Please copy the listing word for word, from the line with "Open the Rendering menu" up to and including the line with "Click the author avatar on 资产负债表 card". Leave the pictures out of your copy.

**EXERCISE MATERIAL:**
--- BEGIN ---

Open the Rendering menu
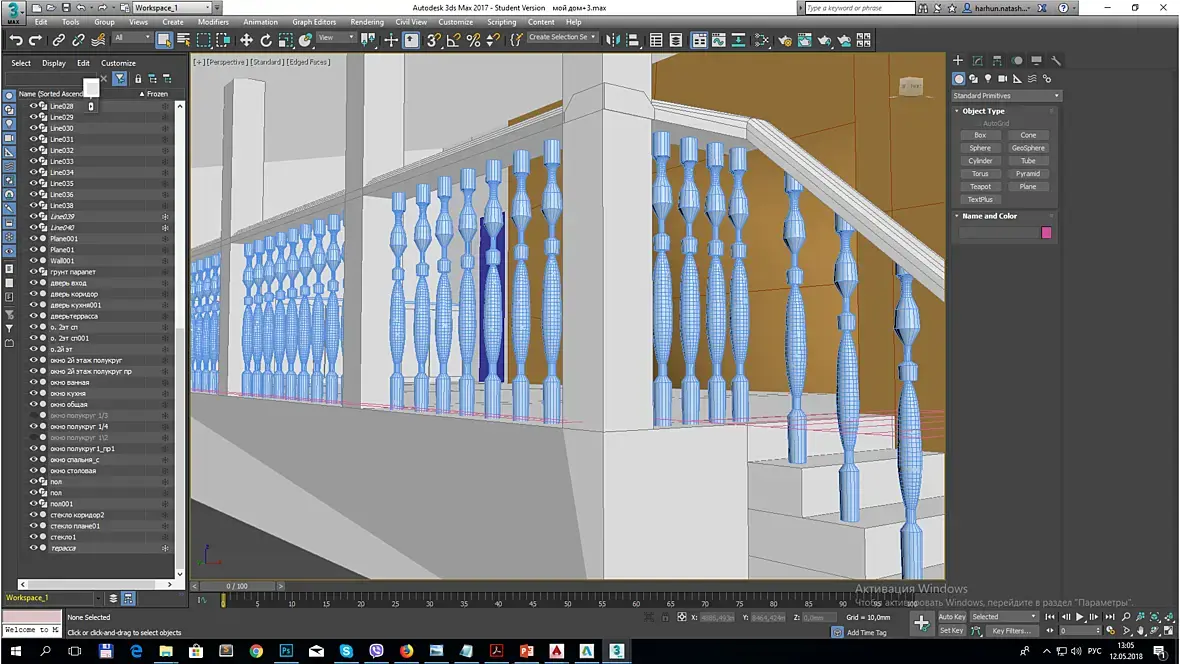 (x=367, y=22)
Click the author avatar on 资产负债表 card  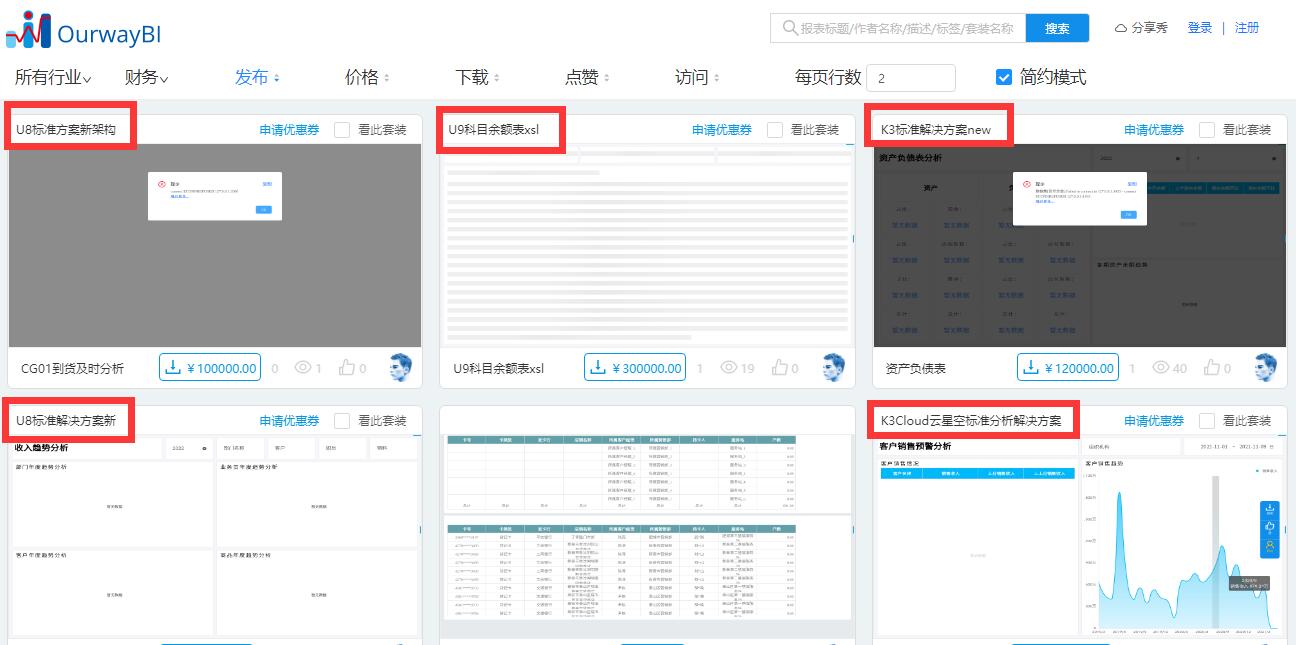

--- END ---
--- BEGIN ---

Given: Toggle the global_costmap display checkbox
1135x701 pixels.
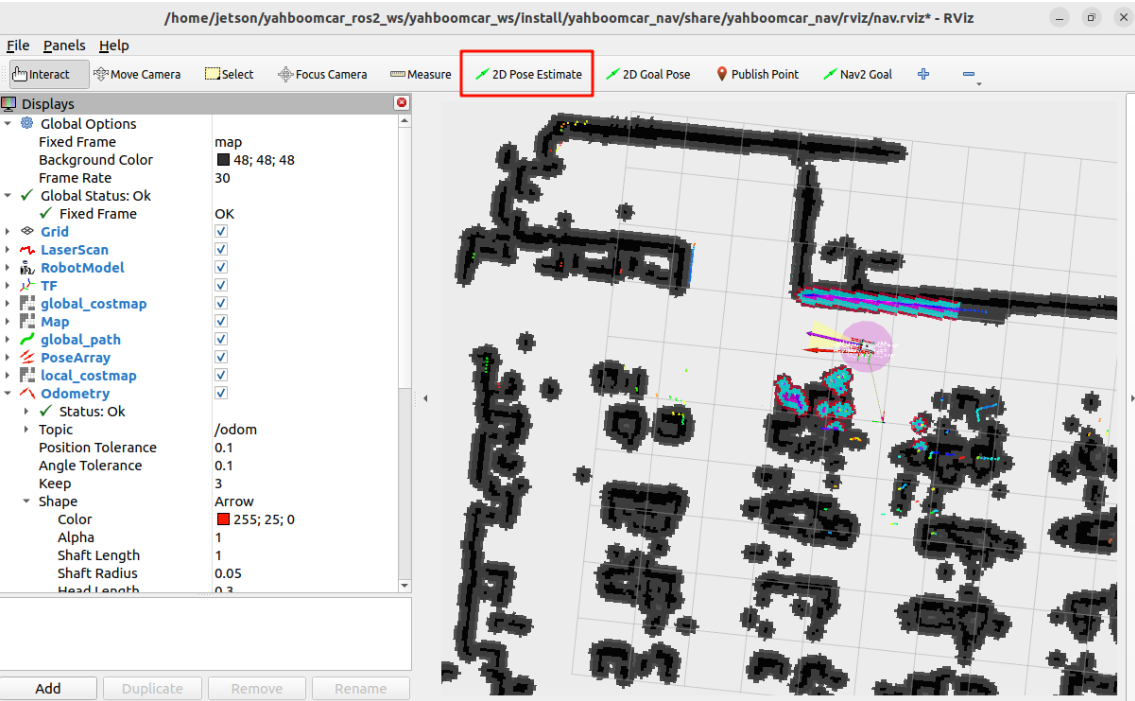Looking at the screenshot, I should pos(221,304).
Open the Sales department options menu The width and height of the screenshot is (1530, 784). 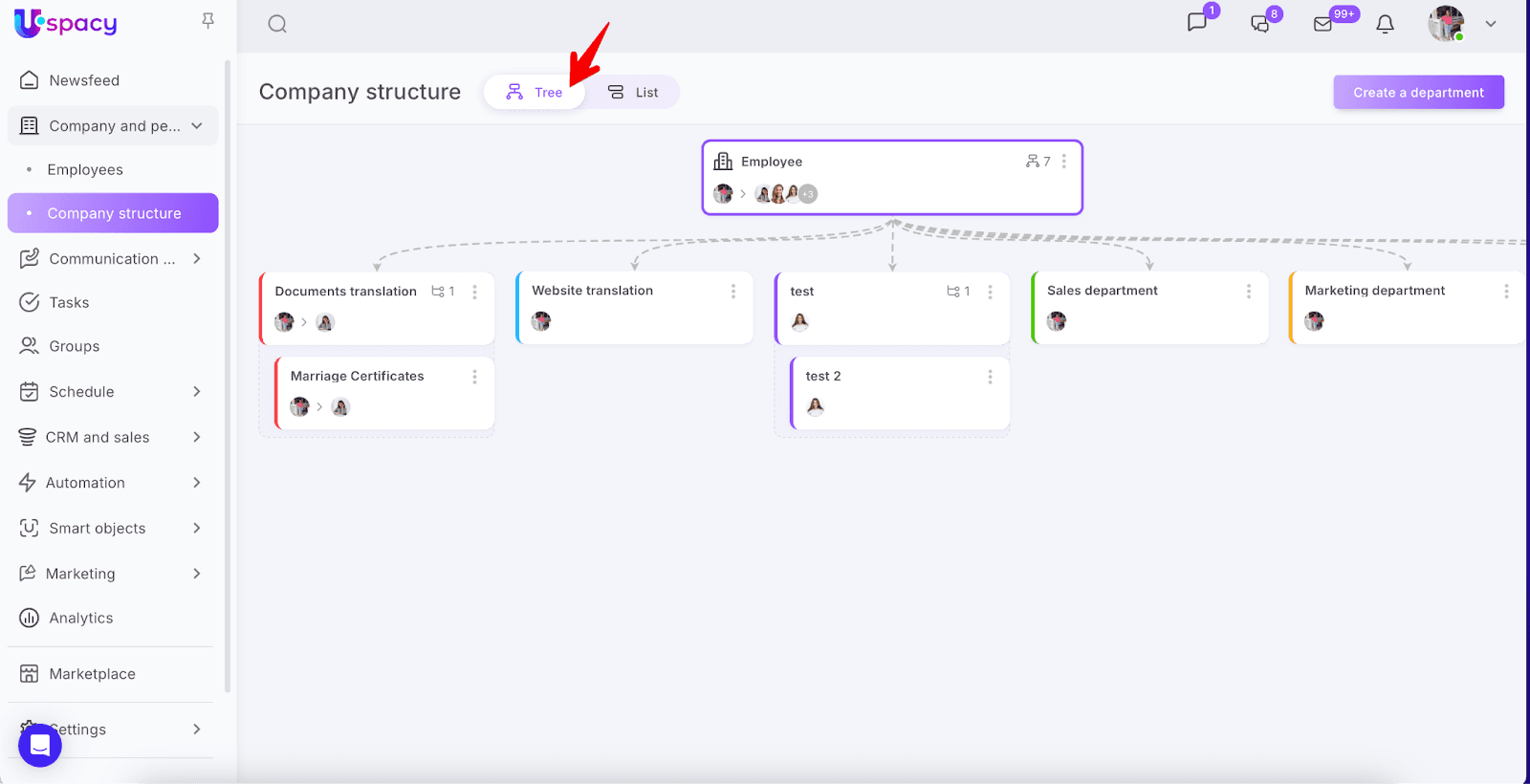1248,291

--- END ---
--- BEGIN ---

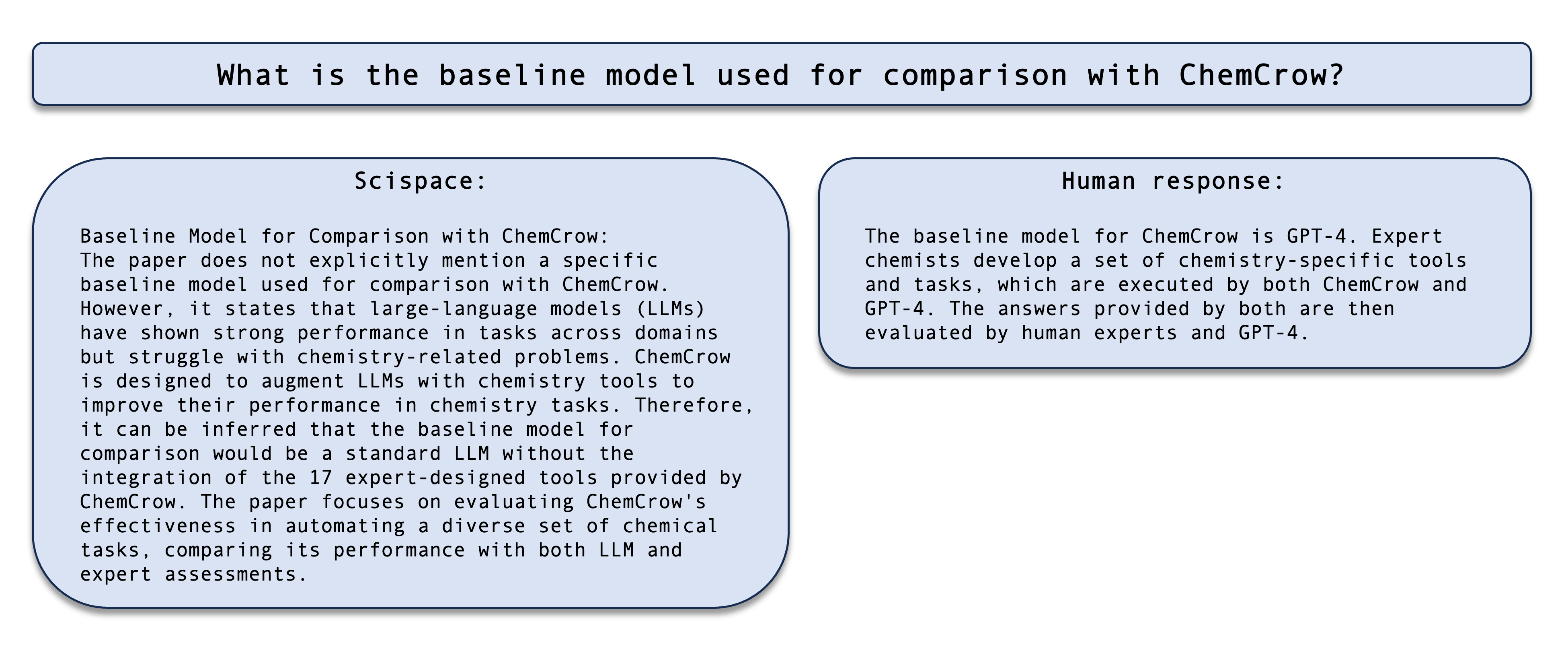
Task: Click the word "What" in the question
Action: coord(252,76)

--- END ---

**WRITTEN REPLY:**
Open the Rendering menu
 (x=367, y=22)
Click the author avatar on 资产负债表 card  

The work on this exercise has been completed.